Problem description:
The answer must consist of each line below that contains the string "binoculars".

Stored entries

● ● ● ● ● ● ●

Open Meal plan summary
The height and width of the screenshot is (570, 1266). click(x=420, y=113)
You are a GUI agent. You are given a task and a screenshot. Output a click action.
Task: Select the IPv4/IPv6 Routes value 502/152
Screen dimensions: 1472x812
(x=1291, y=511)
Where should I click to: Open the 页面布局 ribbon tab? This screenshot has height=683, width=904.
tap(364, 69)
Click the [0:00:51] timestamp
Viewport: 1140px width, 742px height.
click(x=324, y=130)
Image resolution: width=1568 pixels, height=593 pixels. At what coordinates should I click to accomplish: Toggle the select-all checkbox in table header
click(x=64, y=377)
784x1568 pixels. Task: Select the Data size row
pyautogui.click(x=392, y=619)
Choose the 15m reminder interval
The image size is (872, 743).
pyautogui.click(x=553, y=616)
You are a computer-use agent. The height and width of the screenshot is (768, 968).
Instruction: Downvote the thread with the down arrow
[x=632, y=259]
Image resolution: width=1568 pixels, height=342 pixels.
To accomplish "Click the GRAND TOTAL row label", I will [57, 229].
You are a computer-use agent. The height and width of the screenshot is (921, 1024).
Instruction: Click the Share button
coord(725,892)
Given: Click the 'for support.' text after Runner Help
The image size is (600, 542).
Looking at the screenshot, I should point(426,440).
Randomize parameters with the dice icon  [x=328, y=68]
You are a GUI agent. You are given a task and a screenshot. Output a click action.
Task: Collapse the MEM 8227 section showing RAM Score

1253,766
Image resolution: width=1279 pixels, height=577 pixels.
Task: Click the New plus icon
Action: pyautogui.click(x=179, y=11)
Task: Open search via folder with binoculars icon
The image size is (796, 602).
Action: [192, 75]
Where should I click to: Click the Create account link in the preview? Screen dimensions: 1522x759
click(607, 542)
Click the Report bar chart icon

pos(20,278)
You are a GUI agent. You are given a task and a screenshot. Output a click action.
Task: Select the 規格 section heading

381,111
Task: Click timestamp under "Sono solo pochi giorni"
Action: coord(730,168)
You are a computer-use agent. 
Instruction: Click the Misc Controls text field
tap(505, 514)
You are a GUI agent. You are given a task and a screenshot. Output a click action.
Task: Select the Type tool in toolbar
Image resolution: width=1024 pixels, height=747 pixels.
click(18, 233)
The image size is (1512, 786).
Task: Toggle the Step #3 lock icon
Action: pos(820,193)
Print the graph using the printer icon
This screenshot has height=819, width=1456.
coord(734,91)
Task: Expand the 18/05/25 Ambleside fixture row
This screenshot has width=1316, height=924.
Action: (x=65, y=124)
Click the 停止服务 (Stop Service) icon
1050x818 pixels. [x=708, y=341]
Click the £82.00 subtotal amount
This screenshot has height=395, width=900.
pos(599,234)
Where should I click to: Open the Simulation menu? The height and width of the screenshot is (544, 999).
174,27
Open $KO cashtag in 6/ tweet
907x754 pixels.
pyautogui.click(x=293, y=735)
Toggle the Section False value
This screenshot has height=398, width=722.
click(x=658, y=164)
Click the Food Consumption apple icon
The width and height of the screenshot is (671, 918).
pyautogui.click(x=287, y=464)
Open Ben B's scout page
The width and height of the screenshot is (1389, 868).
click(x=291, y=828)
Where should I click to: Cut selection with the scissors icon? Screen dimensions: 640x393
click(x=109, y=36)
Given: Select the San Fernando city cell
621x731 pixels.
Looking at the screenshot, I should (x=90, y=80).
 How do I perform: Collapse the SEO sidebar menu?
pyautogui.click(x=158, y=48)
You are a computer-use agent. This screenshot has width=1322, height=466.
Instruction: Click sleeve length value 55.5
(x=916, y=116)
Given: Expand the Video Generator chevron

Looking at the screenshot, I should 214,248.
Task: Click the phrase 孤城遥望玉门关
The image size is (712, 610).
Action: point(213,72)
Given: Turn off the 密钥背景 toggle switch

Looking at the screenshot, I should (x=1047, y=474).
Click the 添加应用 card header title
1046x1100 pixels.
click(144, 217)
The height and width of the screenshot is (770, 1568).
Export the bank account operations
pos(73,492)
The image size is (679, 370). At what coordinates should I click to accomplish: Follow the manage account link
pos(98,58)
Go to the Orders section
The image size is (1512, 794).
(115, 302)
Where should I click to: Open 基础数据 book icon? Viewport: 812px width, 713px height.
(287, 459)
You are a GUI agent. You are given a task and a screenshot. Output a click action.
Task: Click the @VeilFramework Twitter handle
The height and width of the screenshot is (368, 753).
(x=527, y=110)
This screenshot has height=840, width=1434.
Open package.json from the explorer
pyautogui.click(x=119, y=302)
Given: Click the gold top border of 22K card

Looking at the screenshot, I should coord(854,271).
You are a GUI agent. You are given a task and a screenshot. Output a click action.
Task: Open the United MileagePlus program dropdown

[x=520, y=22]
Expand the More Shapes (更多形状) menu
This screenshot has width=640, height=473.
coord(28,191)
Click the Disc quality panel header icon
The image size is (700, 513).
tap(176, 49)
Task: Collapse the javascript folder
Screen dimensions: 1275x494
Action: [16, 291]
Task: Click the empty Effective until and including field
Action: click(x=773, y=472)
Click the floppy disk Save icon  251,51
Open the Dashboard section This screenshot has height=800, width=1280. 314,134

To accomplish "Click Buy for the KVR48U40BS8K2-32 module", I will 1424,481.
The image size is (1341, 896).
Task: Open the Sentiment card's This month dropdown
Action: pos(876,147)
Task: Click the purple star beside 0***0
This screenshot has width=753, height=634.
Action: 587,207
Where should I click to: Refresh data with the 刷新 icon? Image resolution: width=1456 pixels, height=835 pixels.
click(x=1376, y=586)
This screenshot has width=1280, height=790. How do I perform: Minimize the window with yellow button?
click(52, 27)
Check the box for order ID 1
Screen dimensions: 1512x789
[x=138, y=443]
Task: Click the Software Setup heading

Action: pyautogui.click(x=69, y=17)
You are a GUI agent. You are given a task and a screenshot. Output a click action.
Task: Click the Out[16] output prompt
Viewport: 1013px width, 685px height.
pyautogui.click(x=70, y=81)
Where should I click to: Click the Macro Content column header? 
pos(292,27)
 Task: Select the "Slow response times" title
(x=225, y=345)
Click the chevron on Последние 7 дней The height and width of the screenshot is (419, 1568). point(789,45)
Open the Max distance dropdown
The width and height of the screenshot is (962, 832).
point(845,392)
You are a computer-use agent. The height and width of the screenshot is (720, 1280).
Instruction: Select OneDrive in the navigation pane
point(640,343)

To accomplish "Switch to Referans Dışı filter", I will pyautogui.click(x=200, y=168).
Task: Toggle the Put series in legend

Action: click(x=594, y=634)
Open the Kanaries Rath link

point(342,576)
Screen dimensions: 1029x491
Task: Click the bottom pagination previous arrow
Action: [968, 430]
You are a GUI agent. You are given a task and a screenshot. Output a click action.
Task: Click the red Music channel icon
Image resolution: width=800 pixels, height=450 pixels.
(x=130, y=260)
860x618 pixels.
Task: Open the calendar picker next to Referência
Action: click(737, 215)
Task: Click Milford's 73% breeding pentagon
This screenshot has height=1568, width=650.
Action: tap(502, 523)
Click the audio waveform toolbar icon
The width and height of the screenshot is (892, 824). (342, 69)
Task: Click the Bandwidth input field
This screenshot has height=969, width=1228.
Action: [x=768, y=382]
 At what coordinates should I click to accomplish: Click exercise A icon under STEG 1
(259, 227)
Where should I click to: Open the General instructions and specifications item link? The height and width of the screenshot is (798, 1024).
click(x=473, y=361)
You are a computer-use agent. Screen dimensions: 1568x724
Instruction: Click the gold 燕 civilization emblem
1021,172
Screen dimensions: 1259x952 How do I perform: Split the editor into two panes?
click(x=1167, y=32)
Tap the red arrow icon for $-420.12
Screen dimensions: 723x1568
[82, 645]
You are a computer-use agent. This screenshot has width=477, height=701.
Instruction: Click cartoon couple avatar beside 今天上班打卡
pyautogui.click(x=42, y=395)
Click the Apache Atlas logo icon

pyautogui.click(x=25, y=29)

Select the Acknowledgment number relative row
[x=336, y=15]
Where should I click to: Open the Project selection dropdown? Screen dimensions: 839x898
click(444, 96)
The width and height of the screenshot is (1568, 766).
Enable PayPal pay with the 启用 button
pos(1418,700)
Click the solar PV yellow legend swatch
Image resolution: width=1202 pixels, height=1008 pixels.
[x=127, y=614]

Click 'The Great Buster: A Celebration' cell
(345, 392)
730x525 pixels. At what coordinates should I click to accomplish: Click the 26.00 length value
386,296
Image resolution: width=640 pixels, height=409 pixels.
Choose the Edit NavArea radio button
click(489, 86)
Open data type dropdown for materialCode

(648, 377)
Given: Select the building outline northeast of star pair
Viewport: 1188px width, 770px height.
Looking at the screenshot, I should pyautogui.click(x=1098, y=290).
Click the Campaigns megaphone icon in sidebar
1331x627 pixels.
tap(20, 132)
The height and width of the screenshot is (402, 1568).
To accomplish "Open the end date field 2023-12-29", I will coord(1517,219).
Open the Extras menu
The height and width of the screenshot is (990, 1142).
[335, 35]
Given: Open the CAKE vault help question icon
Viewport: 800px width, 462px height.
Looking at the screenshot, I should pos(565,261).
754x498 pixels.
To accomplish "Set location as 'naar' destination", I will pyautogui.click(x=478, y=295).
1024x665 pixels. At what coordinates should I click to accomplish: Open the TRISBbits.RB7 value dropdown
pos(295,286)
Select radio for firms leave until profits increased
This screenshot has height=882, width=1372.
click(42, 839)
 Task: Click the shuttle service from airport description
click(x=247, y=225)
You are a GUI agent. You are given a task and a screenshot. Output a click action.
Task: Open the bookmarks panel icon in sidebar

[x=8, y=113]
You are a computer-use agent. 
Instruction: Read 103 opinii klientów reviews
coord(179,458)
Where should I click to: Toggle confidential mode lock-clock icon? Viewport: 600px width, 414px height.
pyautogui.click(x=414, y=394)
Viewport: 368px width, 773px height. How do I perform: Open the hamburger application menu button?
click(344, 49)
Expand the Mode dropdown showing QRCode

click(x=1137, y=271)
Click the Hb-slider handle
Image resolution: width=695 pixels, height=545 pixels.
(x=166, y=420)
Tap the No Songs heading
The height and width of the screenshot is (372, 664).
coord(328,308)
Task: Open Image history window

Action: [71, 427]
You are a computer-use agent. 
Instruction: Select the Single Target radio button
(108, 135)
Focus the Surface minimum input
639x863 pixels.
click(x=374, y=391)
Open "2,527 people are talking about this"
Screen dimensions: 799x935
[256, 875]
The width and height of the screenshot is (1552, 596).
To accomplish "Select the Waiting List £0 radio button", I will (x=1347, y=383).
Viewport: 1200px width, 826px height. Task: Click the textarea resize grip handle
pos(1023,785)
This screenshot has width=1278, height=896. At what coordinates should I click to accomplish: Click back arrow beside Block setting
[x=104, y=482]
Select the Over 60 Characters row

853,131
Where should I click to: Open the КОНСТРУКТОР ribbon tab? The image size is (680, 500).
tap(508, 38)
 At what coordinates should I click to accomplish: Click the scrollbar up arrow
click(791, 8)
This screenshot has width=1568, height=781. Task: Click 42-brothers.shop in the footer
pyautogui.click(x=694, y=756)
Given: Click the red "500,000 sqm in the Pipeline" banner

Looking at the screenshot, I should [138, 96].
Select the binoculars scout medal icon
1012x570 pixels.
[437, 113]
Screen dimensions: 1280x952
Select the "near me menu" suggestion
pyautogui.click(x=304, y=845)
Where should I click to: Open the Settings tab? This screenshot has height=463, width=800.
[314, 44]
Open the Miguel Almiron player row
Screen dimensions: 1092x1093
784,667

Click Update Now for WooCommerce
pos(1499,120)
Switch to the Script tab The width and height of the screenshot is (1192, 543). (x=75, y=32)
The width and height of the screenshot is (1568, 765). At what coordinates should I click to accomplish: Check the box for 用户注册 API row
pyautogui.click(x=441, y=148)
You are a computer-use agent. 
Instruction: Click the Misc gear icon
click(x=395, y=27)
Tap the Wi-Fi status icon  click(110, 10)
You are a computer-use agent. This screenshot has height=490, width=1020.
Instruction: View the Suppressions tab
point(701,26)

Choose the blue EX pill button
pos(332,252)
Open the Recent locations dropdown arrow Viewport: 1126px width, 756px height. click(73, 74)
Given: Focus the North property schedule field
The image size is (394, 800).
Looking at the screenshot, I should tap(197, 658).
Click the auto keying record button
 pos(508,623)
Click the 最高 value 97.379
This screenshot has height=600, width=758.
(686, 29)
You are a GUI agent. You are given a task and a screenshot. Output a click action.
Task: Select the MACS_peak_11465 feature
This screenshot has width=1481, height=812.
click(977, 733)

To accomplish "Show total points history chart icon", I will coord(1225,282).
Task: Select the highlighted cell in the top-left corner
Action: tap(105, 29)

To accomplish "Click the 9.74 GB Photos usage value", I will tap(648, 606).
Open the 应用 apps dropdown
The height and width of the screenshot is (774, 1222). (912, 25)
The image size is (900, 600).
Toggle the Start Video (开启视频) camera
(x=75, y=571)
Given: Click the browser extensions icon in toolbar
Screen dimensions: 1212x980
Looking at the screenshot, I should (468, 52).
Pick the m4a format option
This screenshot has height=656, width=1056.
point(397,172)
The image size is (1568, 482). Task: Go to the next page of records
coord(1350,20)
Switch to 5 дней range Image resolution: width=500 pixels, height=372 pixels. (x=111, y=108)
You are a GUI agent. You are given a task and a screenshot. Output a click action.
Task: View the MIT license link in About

● ● ● ● ● ● ●

Output below:
Task: Open search via folder with binoculars icon
Select the binoculars scout medal icon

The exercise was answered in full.